Pokémon cards, as measured through the Card Ladder Index, have produced a roughly 4,000% cumulative return since 2004, vastly outperforming the S&P 500, an index of the top 500 US stocks, which is up 513% over the same period.

Pokémon card factories are operating at maximum capacity. Despite producing over 10 billion cards annually, they cannot keep up with demand, resulting in ongoing shortages.

Packs of cards from popular sets now routinely resell for more than their recommended retail price, fuelling speculation from investors.

Logistical issues

For avid collectors, buying and selling trading cards comes with a host of logistical problems.

Like most markets for collectables, illiquidity makes it difficult to buy and sell at scale, and often involves additional costs such as auction and postage fees.

Those issues are exacerbated for those who want to invest larger amounts. It’s not uncommon for investors looking to play the trading card market to buy hundreds of the same card, or shipping pallets of unopened packs in the hope they will be worth more in the future.

So, it makes sense for investors who want to trade the red hot market to gravitate to DeFi platforms that offer exposure without having to hold onto the cards themselves.

Most platforms work similarly. Users send cards and boxes of sealed packs to the companies, who verify their authenticity, store them, and issue digital versions on blockchains like Solana and Polygon as non-fungible tokens, or NFTs.

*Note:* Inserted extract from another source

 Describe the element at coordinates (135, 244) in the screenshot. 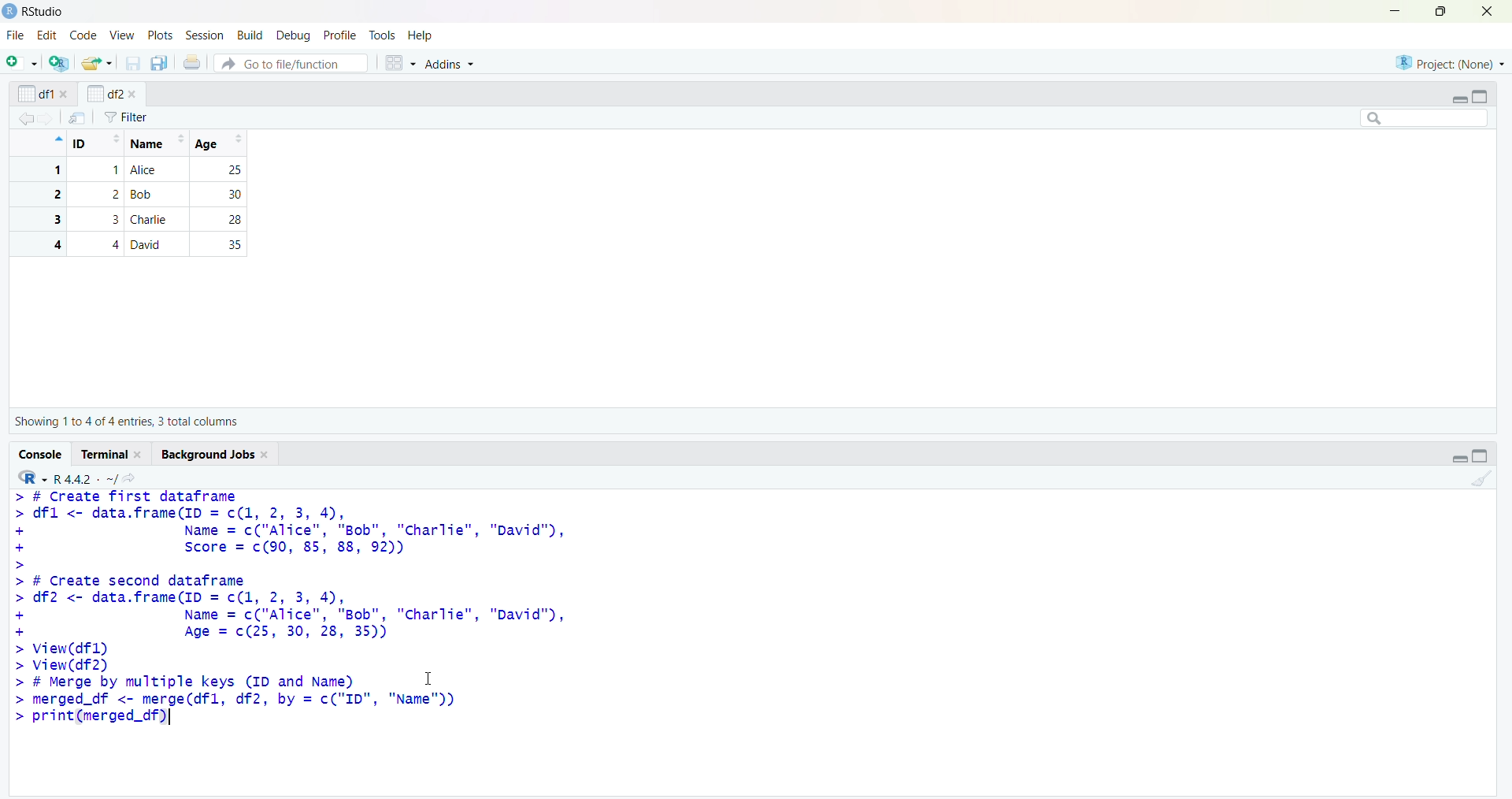

I see `4 4 David 35` at that location.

It’s reminiscent of how gold exchange-traded funds made buying and selling the yellow metal cheaper and more accessible, albeit on a much smaller scale.

Many platforms also offer so-called gacha machines that mimic the experience of opening packs of cards. Users pay a set price and receive a random card in the machine, which could be of a higher value than the price paid, the platforms say.

Redemption delays

The question among both investors and those running onchain marketplaces is whether the trading card gravy train will continue.

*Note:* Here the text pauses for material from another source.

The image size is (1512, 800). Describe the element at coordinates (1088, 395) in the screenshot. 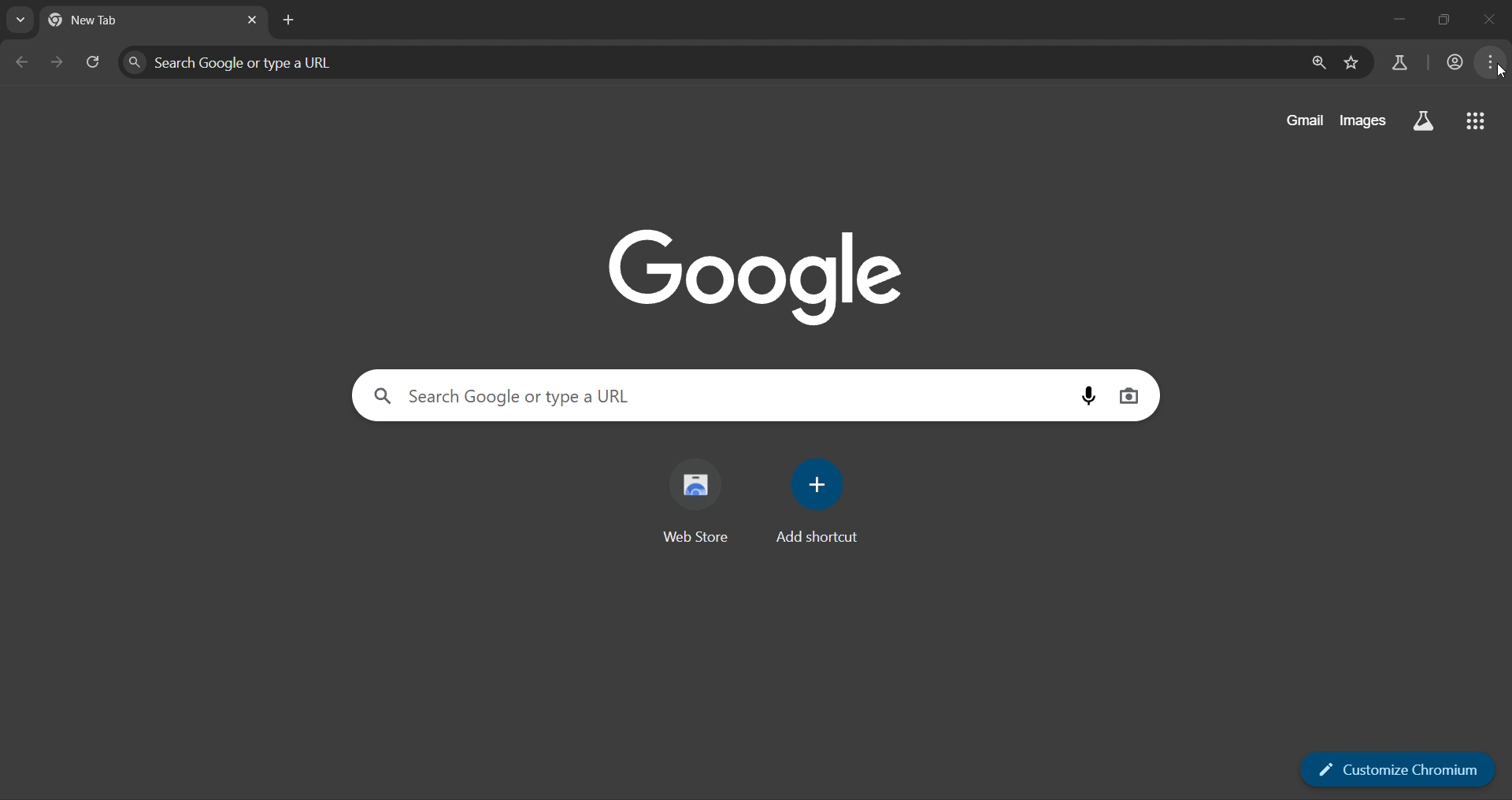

Pokémon card prices have gone up a lot already. Charizard cards from the first ever set of Pokémon cards produced in 1999 can sell for up to $550,000 in perfect condition.

The same cards could be bought for between $1,500 and $2,000 around 10 years ago.

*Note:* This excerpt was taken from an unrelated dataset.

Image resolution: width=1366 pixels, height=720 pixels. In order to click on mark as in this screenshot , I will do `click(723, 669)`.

If prices start to fall, the NFTs that represent the cards could see steeper declines than the rest of the market.

Although platforms let users redeem their digital trading cards for real ones, there’s a delay in doing so — the cards have to be shipped to their owners, after all.

If investors rush to exit the market, they will likely be willing to sell the NFT cards for less than the current market rate to account for the delay.

Yet for now, the trading card mania shows little sign of slowing.